## [Data records]
####
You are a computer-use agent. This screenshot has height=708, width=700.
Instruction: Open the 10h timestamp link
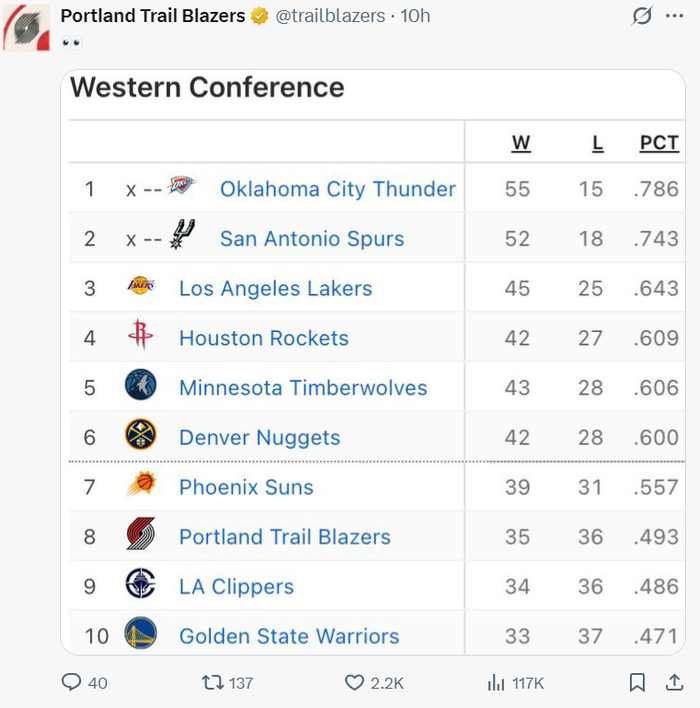point(415,16)
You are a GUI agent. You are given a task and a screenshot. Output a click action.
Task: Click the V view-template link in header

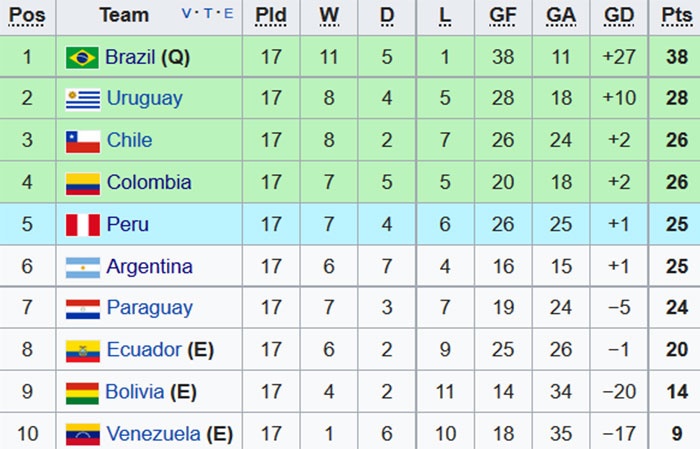(187, 14)

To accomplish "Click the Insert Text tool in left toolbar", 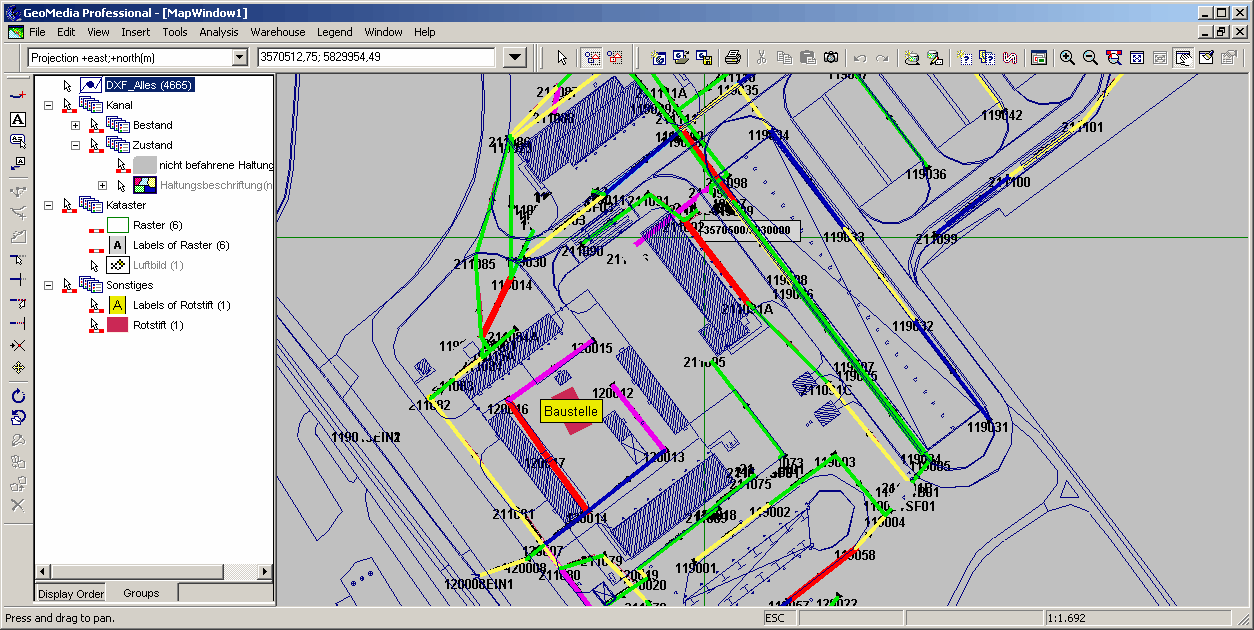I will pos(17,119).
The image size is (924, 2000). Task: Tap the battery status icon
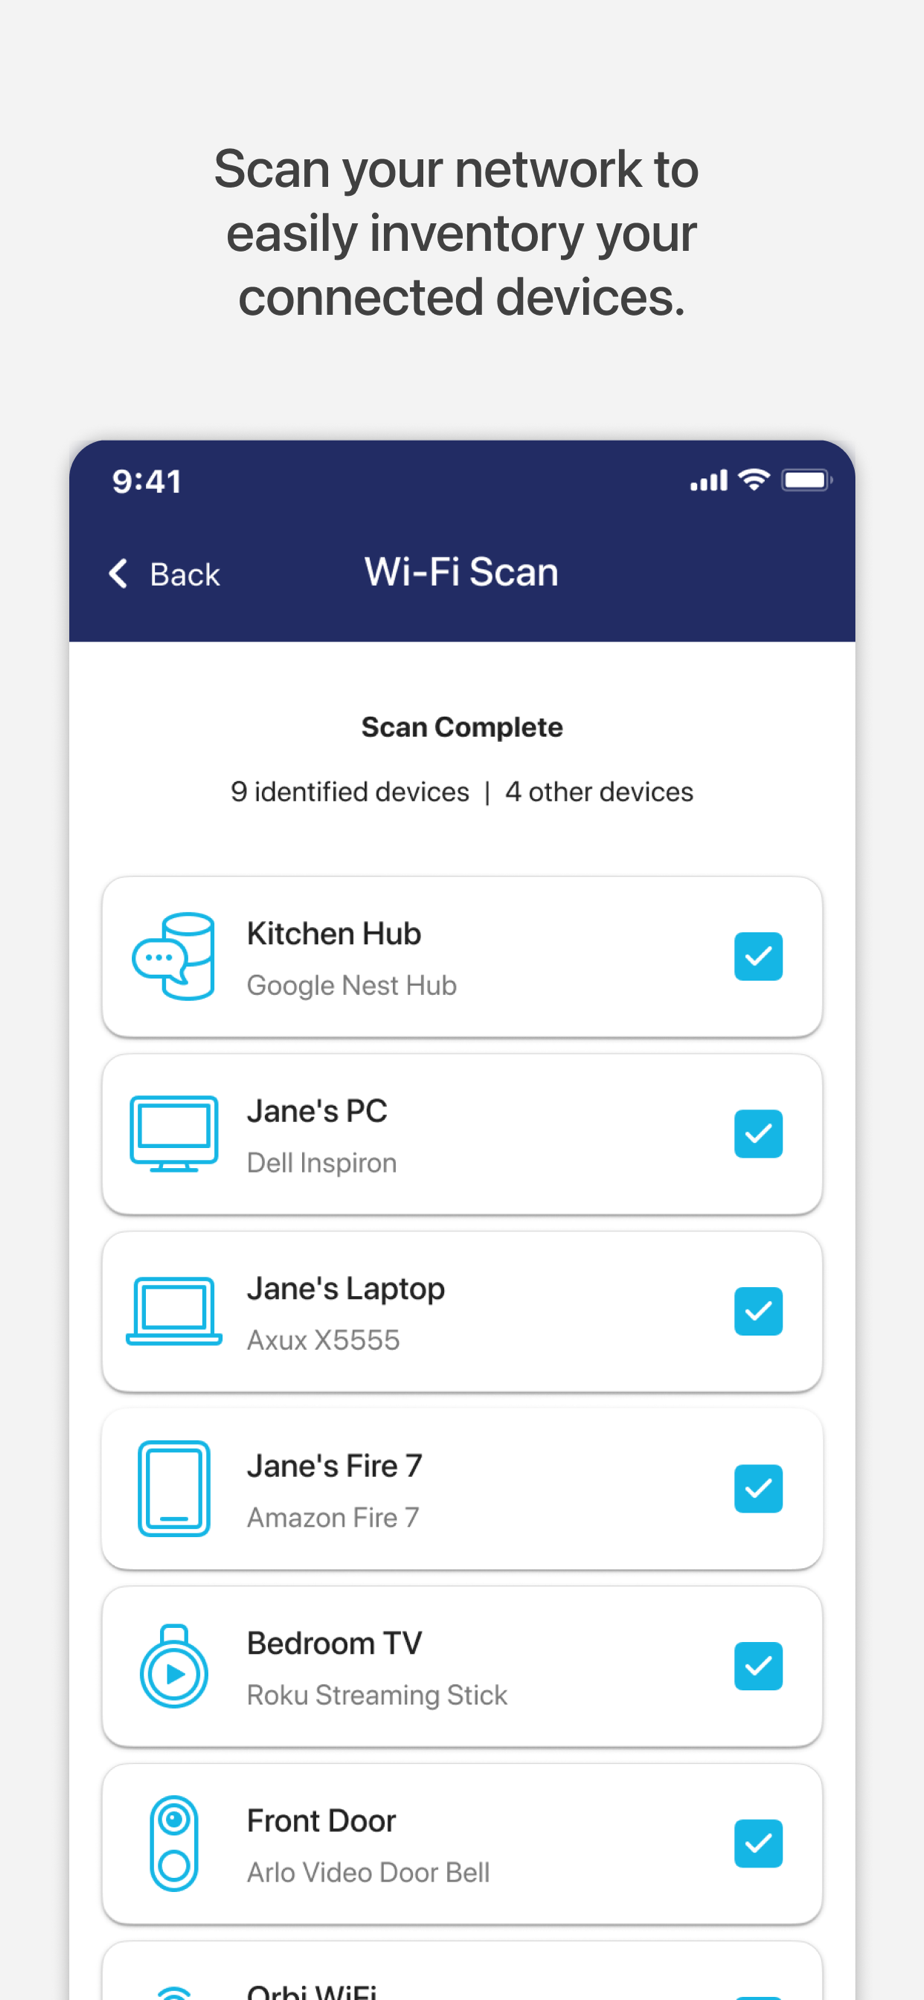(807, 480)
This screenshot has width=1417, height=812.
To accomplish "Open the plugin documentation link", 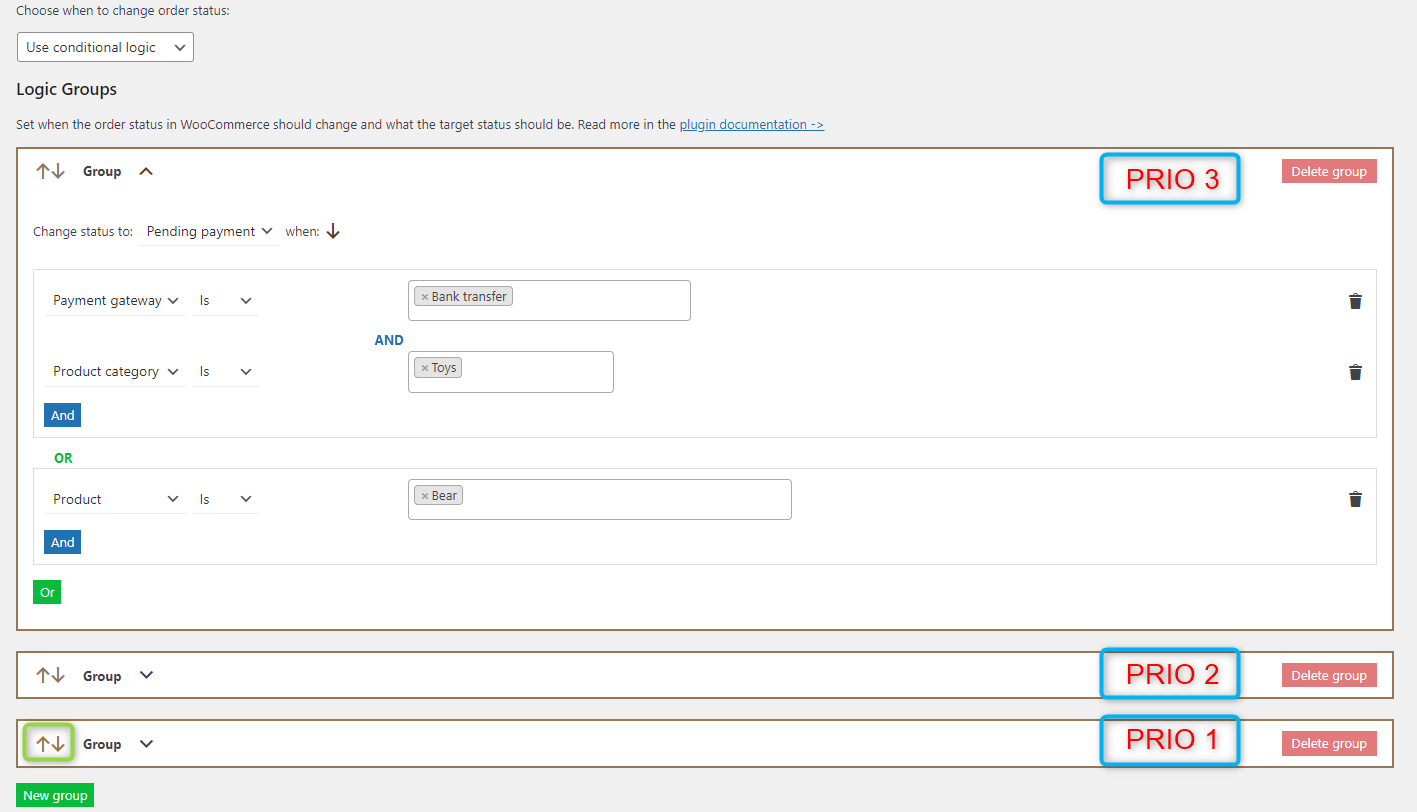I will 750,124.
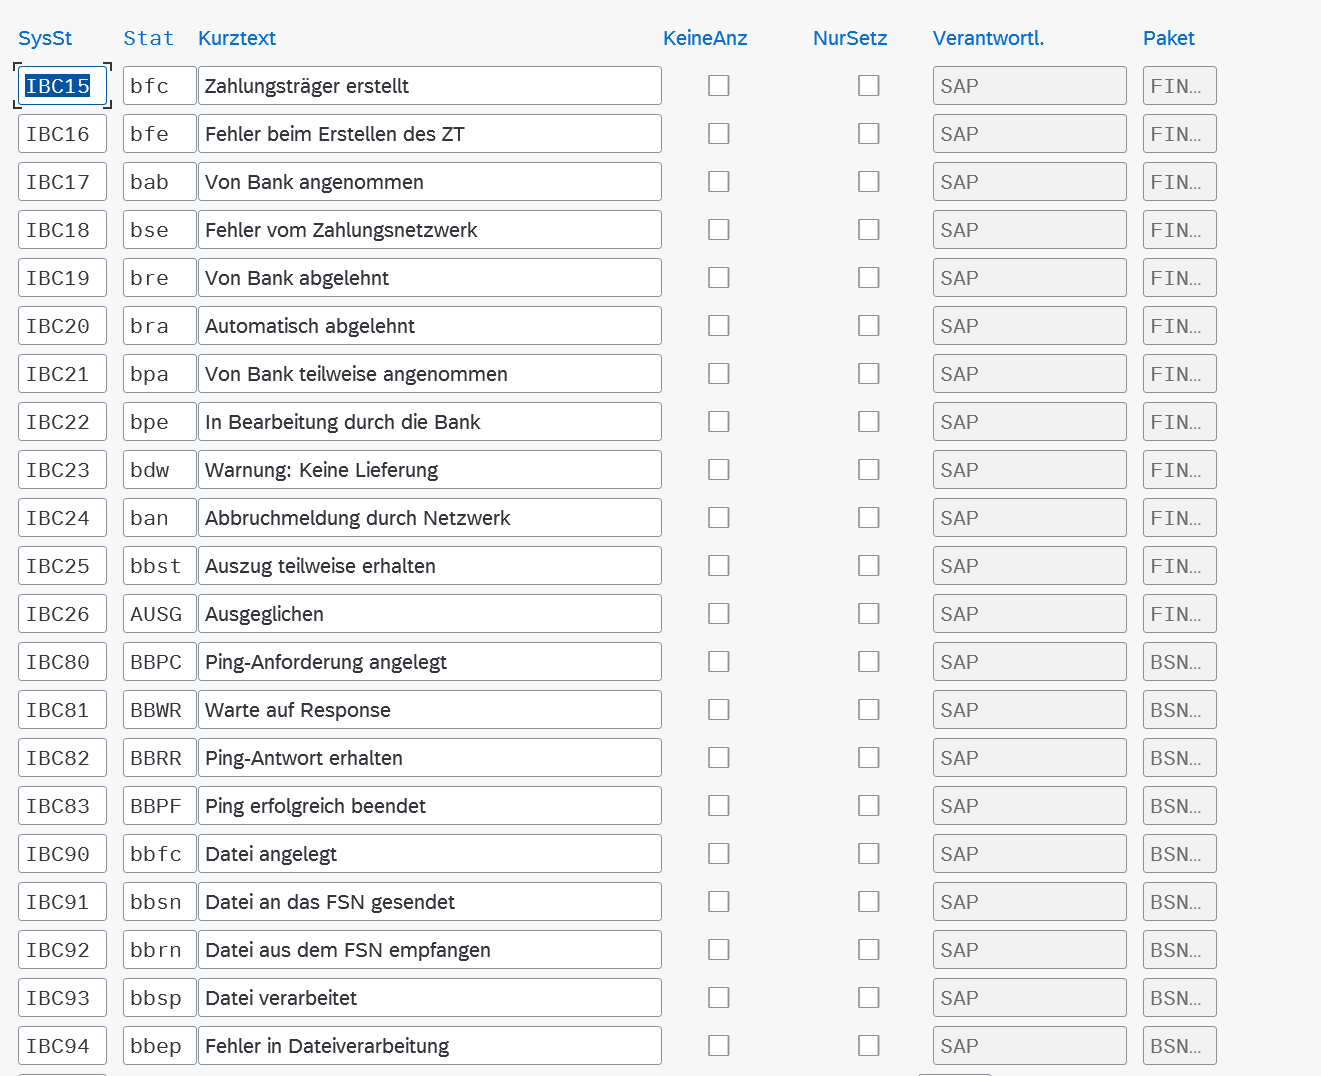Click the Fehler vom Zahlungsnetzwerk field
Viewport: 1321px width, 1076px height.
coord(429,230)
####
## [Exercise task]
Tally the lines in the rows above that contain the word "height". Reply with the number alone.

## [Written solution]
3